TASK GOAL ->
Rewrite the material below with every occurrence of "GUI agent" changed to "interface assistant", leaving everything else as it is.

(Records for locating displayed items)
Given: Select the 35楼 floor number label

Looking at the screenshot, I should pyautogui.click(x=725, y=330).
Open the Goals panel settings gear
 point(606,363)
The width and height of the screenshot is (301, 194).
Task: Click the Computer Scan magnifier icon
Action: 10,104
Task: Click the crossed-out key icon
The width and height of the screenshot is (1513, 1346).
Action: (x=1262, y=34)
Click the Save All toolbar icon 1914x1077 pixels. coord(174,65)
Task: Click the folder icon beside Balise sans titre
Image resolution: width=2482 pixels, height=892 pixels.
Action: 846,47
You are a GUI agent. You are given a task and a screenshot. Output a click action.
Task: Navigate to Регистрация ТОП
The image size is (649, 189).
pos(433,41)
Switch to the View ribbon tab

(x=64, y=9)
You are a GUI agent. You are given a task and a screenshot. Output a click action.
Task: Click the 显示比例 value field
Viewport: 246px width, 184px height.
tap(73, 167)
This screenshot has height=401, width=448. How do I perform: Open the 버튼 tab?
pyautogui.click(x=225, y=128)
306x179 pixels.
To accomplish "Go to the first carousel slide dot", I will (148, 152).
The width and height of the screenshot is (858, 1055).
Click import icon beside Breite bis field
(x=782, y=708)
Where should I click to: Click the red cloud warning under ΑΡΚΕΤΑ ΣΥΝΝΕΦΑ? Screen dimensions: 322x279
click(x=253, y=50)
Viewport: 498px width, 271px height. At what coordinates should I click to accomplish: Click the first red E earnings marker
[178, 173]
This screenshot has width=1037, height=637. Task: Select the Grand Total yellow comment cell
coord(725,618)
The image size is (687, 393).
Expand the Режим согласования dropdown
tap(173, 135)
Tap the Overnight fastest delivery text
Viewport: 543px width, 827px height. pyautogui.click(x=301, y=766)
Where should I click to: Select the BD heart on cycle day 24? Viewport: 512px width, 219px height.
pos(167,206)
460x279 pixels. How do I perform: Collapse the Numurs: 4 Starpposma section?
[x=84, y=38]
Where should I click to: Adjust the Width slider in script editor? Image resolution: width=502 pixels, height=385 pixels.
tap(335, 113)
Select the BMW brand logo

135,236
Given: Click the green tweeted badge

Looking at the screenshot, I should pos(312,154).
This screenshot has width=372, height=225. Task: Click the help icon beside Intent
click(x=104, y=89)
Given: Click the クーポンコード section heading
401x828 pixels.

ANSWER BELOW ->
Given: Select the 35楼 floor number label

Looking at the screenshot, I should pyautogui.click(x=725, y=330).
Open the Goals panel settings gear
 point(606,363)
The width and height of the screenshot is (301, 194).
Task: Click the Computer Scan magnifier icon
Action: 10,104
Task: Click the crossed-out key icon
The width and height of the screenshot is (1513, 1346).
Action: (x=1262, y=34)
Click the Save All toolbar icon 1914x1077 pixels. coord(174,65)
Task: Click the folder icon beside Balise sans titre
Image resolution: width=2482 pixels, height=892 pixels.
Action: 846,47
You are a interface assistant. You are given a task and a screenshot. Output a click action.
Task: Navigate to Регистрация ТОП
The image size is (649, 189).
pos(433,41)
Switch to the View ribbon tab

(x=64, y=9)
You are a interface assistant. You are given a task and a screenshot. Output a click action.
Task: Click the 显示比例 value field
Viewport: 246px width, 184px height.
tap(73, 167)
This screenshot has height=401, width=448. How do I perform: Open the 버튼 tab?
pyautogui.click(x=225, y=128)
306x179 pixels.
To accomplish "Go to the first carousel slide dot", I will (148, 152).
The width and height of the screenshot is (858, 1055).
Click import icon beside Breite bis field
(x=782, y=708)
Where should I click to: Click the red cloud warning under ΑΡΚΕΤΑ ΣΥΝΝΕΦΑ? Screen dimensions: 322x279
click(x=253, y=50)
Viewport: 498px width, 271px height. At what coordinates should I click to accomplish: Click the first red E earnings marker
[178, 173]
This screenshot has width=1037, height=637. Task: Select the Grand Total yellow comment cell
coord(725,618)
The image size is (687, 393).
Expand the Режим согласования dropdown
tap(173, 135)
Tap the Overnight fastest delivery text
Viewport: 543px width, 827px height. pyautogui.click(x=301, y=766)
Where should I click to: Select the BD heart on cycle day 24? Viewport: 512px width, 219px height.
pos(167,206)
460x279 pixels. How do I perform: Collapse the Numurs: 4 Starpposma section?
[x=84, y=38]
Where should I click to: Adjust the Width slider in script editor? Image resolution: width=502 pixels, height=385 pixels.
tap(335, 113)
Select the BMW brand logo

135,236
Given: Click the green tweeted badge

Looking at the screenshot, I should pos(312,154).
This screenshot has width=372, height=225. Task: Click the help icon beside Intent
click(x=104, y=89)
Given: Click the クーポンコード section heading
401x828 pixels.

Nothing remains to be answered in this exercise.